Тайные дневники Шарлотты Бронте - страница 37

стр.

Ветер продолжал завывать, и внезапно я поняла, что это вовсе не ветер, а доносящиеся из развалин голоса отца, Анны, Эмили и Бренуэлла, слившиеся в единую великую какофонию тоски.

— Где вы? — дрожа, воскликнула я. — Я иду! Иду!

С ребенком на руках я бросилась внутрь. Перегородки еще стояли, но зал был полон обломков кровли, штукатурки и карнизов. Я лихорадочно пробиралась из комнаты в комнату, пока наконец не нашла родных. Передо мной предстала картина страдания: все рыдали — все, только Бренуэлла в комнате не было, но я знала, что он тоже страдает. Его стоны, самые громкие, раздавались неведомо откуда и вторили жалобным крикам ребенка в моих объятиях.

Мое сердце внезапно защемило, словно оно было связано живой невидимой нитью с сердцем брата. Благодаря этой связи я ощутила терзавшие его приступы боли.

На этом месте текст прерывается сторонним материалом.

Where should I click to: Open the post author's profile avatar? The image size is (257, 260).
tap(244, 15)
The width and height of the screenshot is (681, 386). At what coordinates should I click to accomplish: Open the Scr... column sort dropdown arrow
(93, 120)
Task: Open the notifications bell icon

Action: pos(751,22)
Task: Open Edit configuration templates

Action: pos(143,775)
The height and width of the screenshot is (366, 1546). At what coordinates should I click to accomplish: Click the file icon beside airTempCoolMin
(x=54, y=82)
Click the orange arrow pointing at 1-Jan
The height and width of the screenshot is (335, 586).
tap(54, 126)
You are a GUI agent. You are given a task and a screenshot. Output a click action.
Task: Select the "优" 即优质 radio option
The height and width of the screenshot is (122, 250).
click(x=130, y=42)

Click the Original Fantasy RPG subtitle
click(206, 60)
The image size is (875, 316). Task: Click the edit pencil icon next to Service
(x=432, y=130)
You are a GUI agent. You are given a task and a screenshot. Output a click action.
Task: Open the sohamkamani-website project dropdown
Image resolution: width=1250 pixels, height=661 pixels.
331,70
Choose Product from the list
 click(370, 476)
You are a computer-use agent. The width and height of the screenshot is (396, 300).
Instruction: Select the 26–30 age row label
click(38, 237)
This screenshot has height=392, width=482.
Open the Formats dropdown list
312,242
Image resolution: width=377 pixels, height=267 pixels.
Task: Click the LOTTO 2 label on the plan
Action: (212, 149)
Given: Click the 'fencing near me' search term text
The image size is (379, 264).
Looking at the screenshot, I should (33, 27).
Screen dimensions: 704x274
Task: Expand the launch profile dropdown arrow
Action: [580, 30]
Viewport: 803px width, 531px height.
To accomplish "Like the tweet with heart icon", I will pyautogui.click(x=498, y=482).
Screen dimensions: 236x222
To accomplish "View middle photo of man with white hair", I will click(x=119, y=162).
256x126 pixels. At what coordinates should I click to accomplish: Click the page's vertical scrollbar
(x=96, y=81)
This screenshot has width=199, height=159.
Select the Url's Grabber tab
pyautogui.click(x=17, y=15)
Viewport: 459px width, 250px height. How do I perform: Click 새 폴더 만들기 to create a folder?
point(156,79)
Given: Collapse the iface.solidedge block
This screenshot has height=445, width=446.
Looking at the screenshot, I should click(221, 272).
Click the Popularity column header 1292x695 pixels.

Мне хотелось выяснить, что случилось, но я не сумела вымолвить ни слова.

Внезапно стены начали крошиться и окончательно обрушились; камни и штукатурка ливнем посыпались на меня и родных. Я укрыла ребенка от камней и потеряла равновесие, почувствовала, что падаю, и проснулась, задыхаясь.

Эллен заворочалась рядом и спросила:

— Шарлотта, что с тобой?

Меня трясло. Я прижала покрывало к подбородку, пытаясь унять лихорадочное биение сердца.

— Ах, Эллен! Мне приснился кошмар!

Когда я закончила рассказывать, подруга ободряюще сжала в темноте мою руку.

— Это всего лишь сон, дорогая Шарлотта. Не надо так переживать.

— Во сне был ребенок, — настаивала я, все еще полная тревоги. — Тебе же известно, что это значит. Меня или кого-то из родственников ждет большое несчастье.

— Бабушкины сказки. Уверена, с твоим домом и семьей все в порядке.

— Я не беспокоюсь о доме. Это всего лишь символ чего-то: катастрофы, которая произойдет или уже произошла в мое отсутствие. Бренуэлл должен был вернуться из Торп-Грин на летние каникулы. Ах, Эллен! Мое сердце сжимается от страха. Я поеду домой на рассвете.

— Поедешь домой? Но две недели еще не закончились, и ты обещала, что, возможно, погостишь еще недельку.

— Я передумала. Я нужна своей семье. Не знаю зачем, но нужна.

— Не сомневалась, что ты заявишь нечто подобное, Шарлотта, ведь приближаются ежегодные занятия в воскресной школе, а потому обратилась к Эмили с вопросом, можно ли тебе остаться. Хотя бы подожди ее письма, прежде чем принимать решение.

Письмо пришло на следующее утро.

16 июля 1845 года, Хауорт

Дорогая мисс Эллен!

Если Вы хотите, чтобы Шарлотта осталась еще на неделю, то вот Вам наше общее благословление; лично я легко справлюсь в воскресенье одна. Я рада, что сестра получает удовольствие. Пусть она извлечет максимум пользы из ближайших семи дней и приедет домой здоровой и веселой. С любовью к ней и к Вам от Анны и от меня. Передайте Шарлотте, что у нас все хорошо.

Искренне Ваша,
Э. Дж. Бронте.

— Вот видишь! — воскликнула Эллен, когда мы прочли послание. — У твоих родных все хорошо. Я же говорила. Хватит переживать из-за сна. Послушай сестру и насладись ближайшей неделей.

Однако я была полна сомнений, сердце подсказывало, что дома случилась беда; но разве можно было не поверить бодрому и утешительному тону Эмили?

В ответном письме я сообщила о своем намерении пробыть в Хатерсейдже до двадцать восьмого июля. Мы с Эллен развлекались, принимали гостей, следили за расстановкой новой мебели Генри и нанесли еще один визит в Норт-Лис-холл, где я с облегчением убедилась, что особняк по-прежнему существует и не превратился в обитель сов и летучих мышей.

В конце концов двадцать шестого июля в субботу, не в силах далее игнорировать дурные предчувствия, я решила, что должна отправиться домой незамедлительно.

Поскольку я покинула Хатерсейдж в одночасье и раньше, чем предполагалось, я не смогла предупредить семью о своем возвращении и понимала, что никто не встретит меня на вокзале.

В поезде из Шеффилда до Лидса я на мгновение забыла о своих волнениях, увидев джентльмена на скамье напротив. Я испытала легкий шок узнавания: его черты, пропорции фигуры и одежда (работу французской швеи ни с чем не спутаешь) во многих отношениях походили на моего бельгийского учителя месье Эгера.